Smettiamo di pensare con le frasi degli altri, creiamoci da soli la frase che ci rappresenta. La mia è “spingere in positivo” e la vostra?

Pensare positivo è un’arte

Non è di certo superficiale per un atleta/allenatore pensare in positivo, anzi si è troppo banalizzata l’importanza di avere un atteggiamento di questo tipo, etichettandola spesso come un’americanata o un modo di vivere senza porsi i veri problemi. Nel mio lavoro vedo  invece ogni giorno l’esatto contrario e cioè quanto sia facile abbattersi per un allenamento andato male, per la difficoltà nel migliorare, per accettare che il lavoro quotidiano non è una passeggiata verso la gloria, ma che invece bisogna metaforicamente sporcarsi le mani con le proprie insicurezze e timori. Sono proprio le difficoltà che vivono gli atleti/allenatori a rappresentare l’unica occasione, anche questa positiva, per mettere alla prova il proprio valore umano, la propria voglia di fare bene nonostante oggi non si sia soddisfatti. Questo è l’allenamento. Accettare i propri limiti e lavorare positivamente per ridurli e superarli. Solo quando si acquisisce questa mentalità si apre la porta al pensiero positivo.

Il perfezionismo positivo

Leggo un’intervista a Spielberg e a Jackson il produttore del film su Tintin dove si afferma: “Probabilmente abbiamo speso due o tre anni di lavoro per realizzare ogni particolare nuance e sottigliezza del volto di Tintin. Steven e io abbiamo avuto lunghe video conferenze con il team dei disegnatori … chiedendo loro “Gli occhi possono essere del 15% più piccoli? Le sopracciglia possono essere un po’ più basse?” Queste sono richieste di perfezionismo del regista e del produttore e che in questo modo sono state soddisfatte. E’ un perfezionismo positivo perchè si è concretizzato in un risultato efficace. Un altro aspetto di questa ricerca è che richiede tempo, bisogna provare e riprovare e poi provare ancora. Nel frattempo si presentano degli ostacoli, ci sono fasi che sembrano insuperabili, poi viene il giorno in cui il puzzle si compone e si giunge alla soluzione. Gli atleti, quelli bravi, fanno lo stesso, ripetono migliaia di volte le stesse azioni con qualche piccola modifica fino a quando “appare” il movimento ottimale per loro stessi. A quel punto ci si allena per ripeterlo, entrando così nella fase chiamata della “disponibilità variabile” in cui l’azione può essere avviata e condotta a termine indipendentemente dalle caratteristiche della situazione agonistica. Solo così si raggiunge l’eccellenza.
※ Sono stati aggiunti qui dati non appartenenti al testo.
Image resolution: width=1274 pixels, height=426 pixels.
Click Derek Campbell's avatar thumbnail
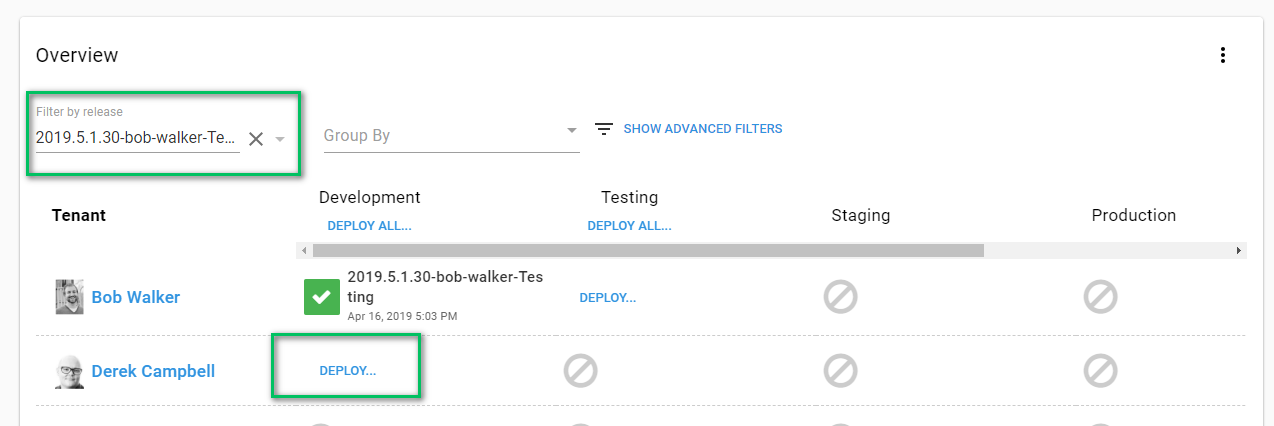click(69, 371)
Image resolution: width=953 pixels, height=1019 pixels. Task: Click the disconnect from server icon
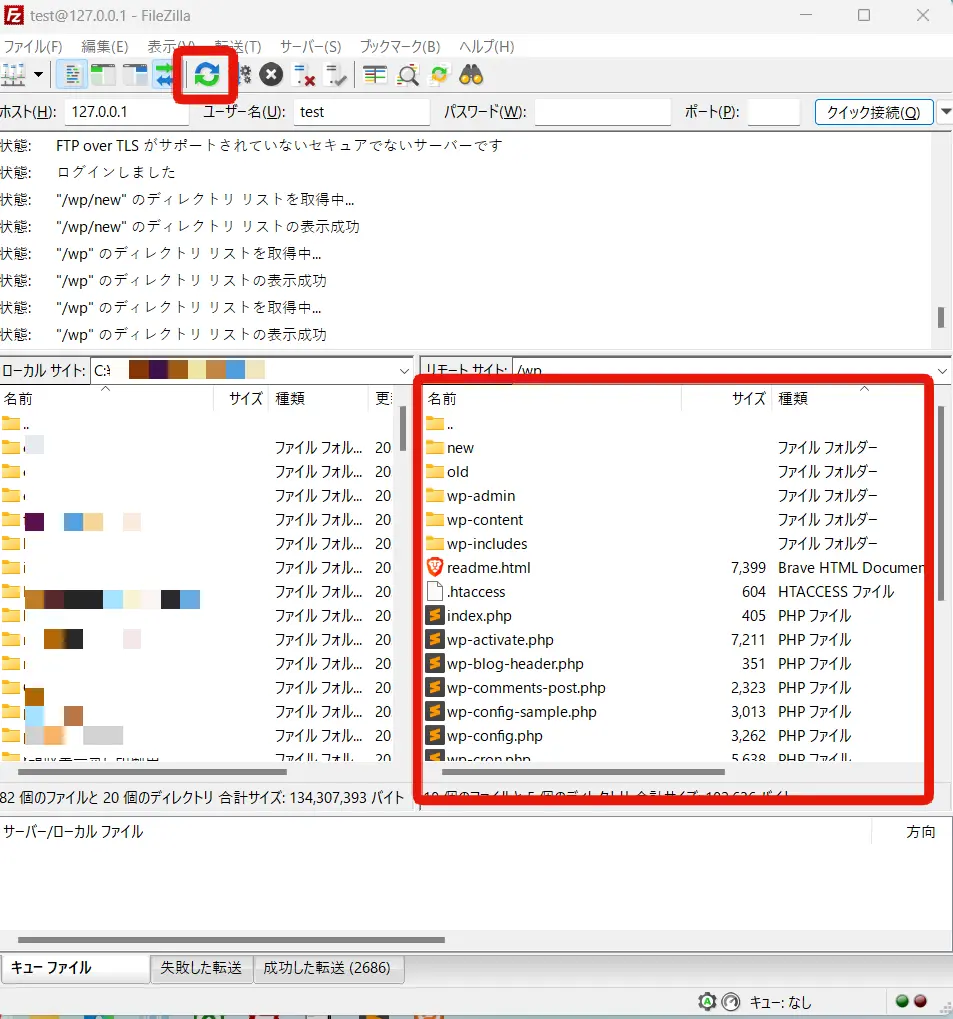tap(304, 74)

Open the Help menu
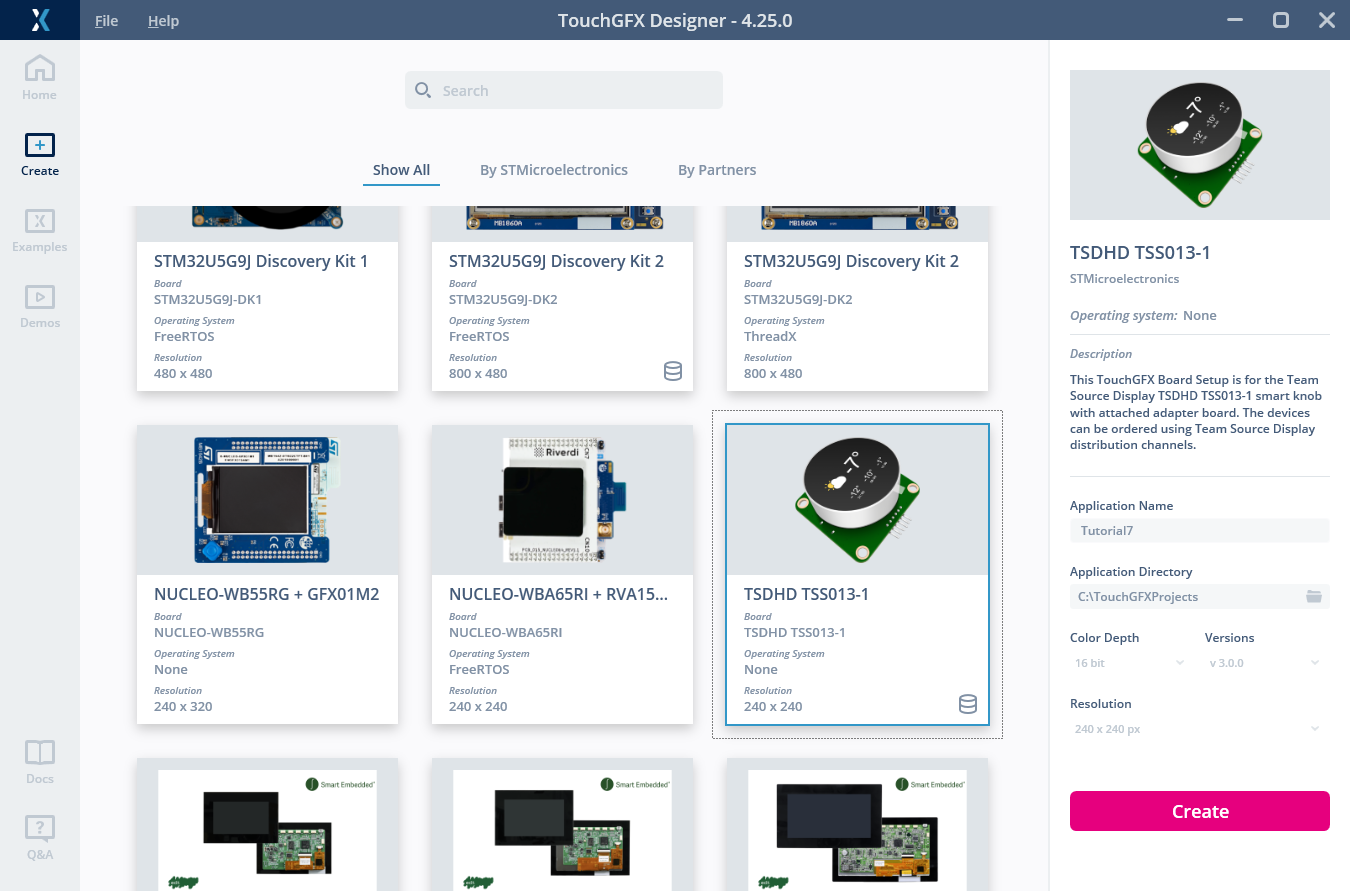point(163,21)
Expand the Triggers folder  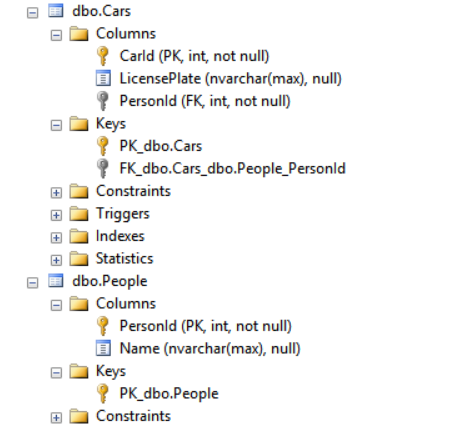pos(56,215)
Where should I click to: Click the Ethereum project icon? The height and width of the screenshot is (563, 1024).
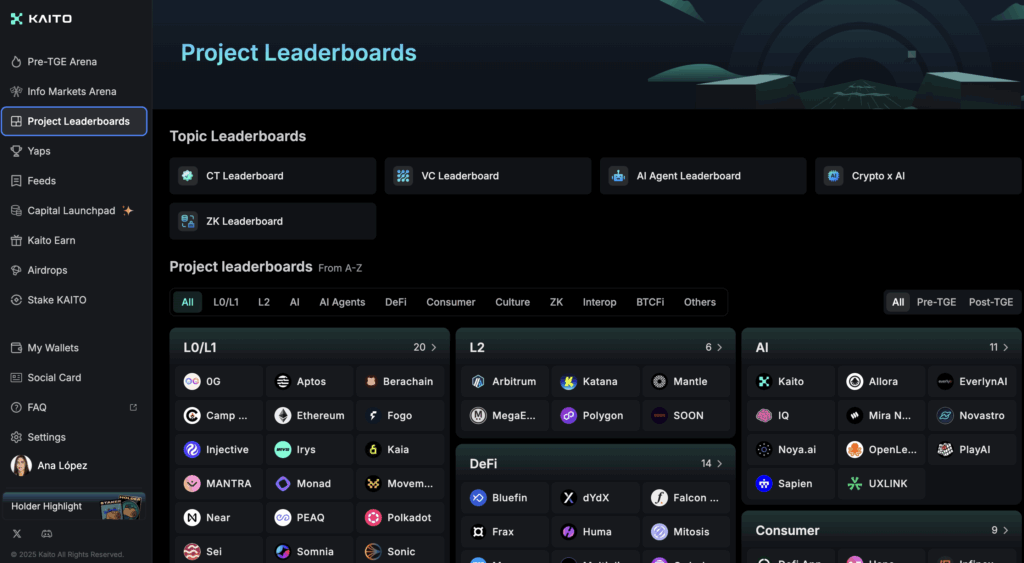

C’è bisogno di psicologia positiva

Gli eventi del calcio di questi giorni stanno a indicare che è forte il bisogno di psicologia positiva:

Calciatori nel pallone per le partite truffate. Allenatori che vogliono diventare dirigenti con un battare di ciglia e che dimostrano così di non avere un piano di vita o di sviluppo professionale. Sono tutti pazzi per la cantera del Barcellona senza capire che una nazione o un club dovrebbero avere progetti propri e non perseguire fotocopie che alla prova del tempo si stingono. Circa 300 sono le Scuole calcio che hanno dichiarato ufficialmente di avere uno psicologo: dove sono? Molti ex-calciatori non hanno un lavoro. Questi alcuni temi che richiederebbero un approccio psicologico alla loro risoluzione ma sarebbe come andare su Marte: impossibile.